Really, it depends on who’s listening. Still, it seems as if Trump’s promises in particular are turning out to be just a massive dump truck filled with rotten baloney. One of the more recent rancid lunch meat deliveries was the American Health Care Act (ACHA), which threatens to leave 24 million uninsured.
Well, the President is back at it again with the new budget plan. It’s designed by Mick Mulvaney, the current Director of the Office of Management and Budget. How did Mulvaney design this budget? From Mulvaney himself:
"We wrote the budget by going through the president’s speeches…. We took those words, those policies, and turned them into numbers."
This is a feat that John Oliver acknowledged as a feat of sheer will and creativity. For, you see, the actual words that fell out of Donald Trump’s actual mouth on the campaign trail were hard to follow, to say the least. In Oliver’s words:
"…[T]ranslating the noises that come out of Trump’s face into hard policy prescriptions is almost impossible."
Now, some may argue that Trump is effectively running the United States as if it were a business.

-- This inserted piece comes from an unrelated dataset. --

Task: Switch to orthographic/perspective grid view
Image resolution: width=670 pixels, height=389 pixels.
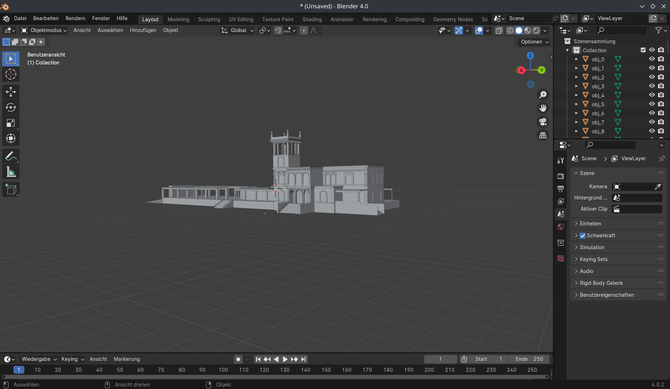Action: [x=542, y=135]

Yet, it currently seems as if his administration’s plan has leapt out of an absurdist nightmare.
At the very least, it appears in part to be based on a level of pettiness previously shown only by middle school children who are just getting a handle on this whole “interpersonal relationships” thing.
The budget includes a proposed 1.4 billion increase to National Nuclear Security Administration, along with a 1.7 billion cut to the Department of Energy.
It also calls for 31% cuts to the Environmental Protection Agency, though the EPA currently accounts for 0.2% of federal spending. The National Endowment for the Arts and the Corporation for Public Broadcasting are also at significant risk, though the CPB makes up about 0.02% of federal spending.
Non-defense discretionary spending is at historic lows already. Why cut it even further and risk such major upsets? When Mick Mulvaney claims that single mothers will gladly pay for increased military spending while after school programs wither, Oliver wonders – will they?
These cuts will disproportionately affect those who voted for Trump. They may soon find themselves in a difficult place, thanks to a president that they voted into office.
And now, to accompany all this depressing news…a dancing Zebra.
Neither we nor John Oliver want to pretend as if vulnerable people deserve to lose important programming. Yet, the specter of this budget raises an interesting question. When, exactly, will people begin to catch on to Trump’s outright lies? Oliver predicts that it may be painfully soon.